I've had crazy weeks before, I've had hard weeks before... but I feel that this past week has been tougher than most. An emotional roller-coaster to be exact.
- Having my promotion being announced at work - I felt very proud & happy.
- Having Ryan gone once again - I felt a little overwhelmed.
- Hearing the news about my friend & co-worker - More than sad, very angry, lost, scared. Attending his visitation - Again, very sad... and also still felt anger. I think the reason the anger is still hanging on is the fact that he was so young and had a wonderful family of a wife and two young boys. And the fact that cancer can do this to a family... Seeing "D" laying in the casket was the worst thing I've seen in years - he didn't look like 'him'. He didn't look full of life, or have that smile that we remembered. It wasn't him. That makes me mad. Hearing his 4 year old son say he "wants Daddy to come down from heaven" hurts more than I can explain. I'm finding myself thinking about the situation a lot... a lot more than I ever anticipated. It's just sad. I relate it to my life - how I don't ever want anything like this to happen to me. I think about others who fight cancer and live... and die.
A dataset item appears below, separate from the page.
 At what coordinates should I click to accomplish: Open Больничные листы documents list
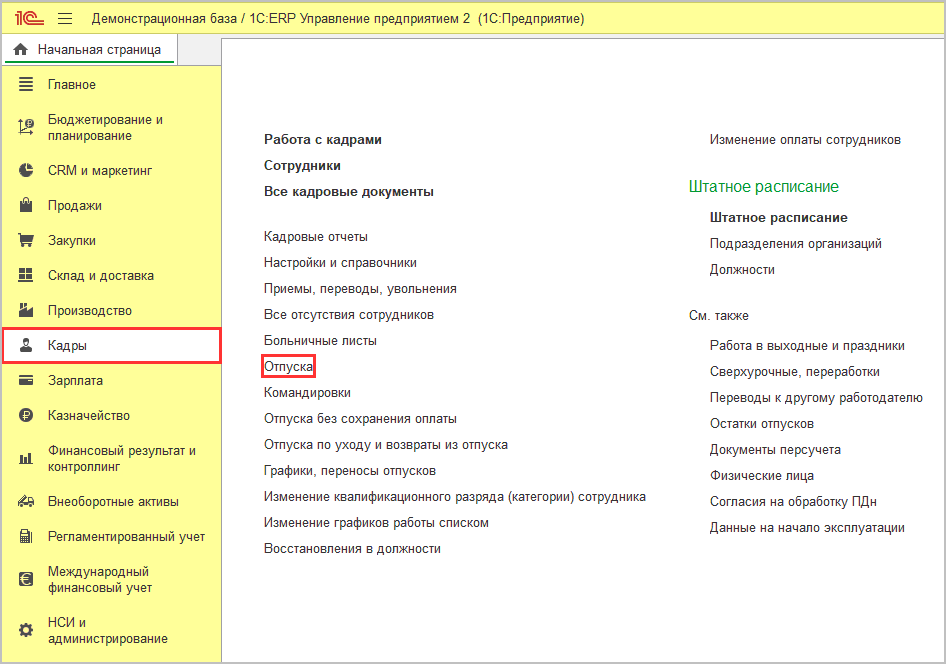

Like I said, emotional roller-coaster... just nonstop thinking and wanting "D's" family to have their grief be eased somehow.
- Seeing my niece, Hope, play VB today - Anxious & happy.
- Hearing about Ryan's cousin, Jenna, win the Free Throw Shoot out today and get to head to the Nationals - Makes both of us very happy & excited for her.
- Hearing of my friend, Lacey's, Aunt passing away unexpectedly - Sad & tired of crying.
I'm wiped out... We lose an hour of sleep tonight... oh just what I need! ;) I hope you are all safe, happy & healthy tonight.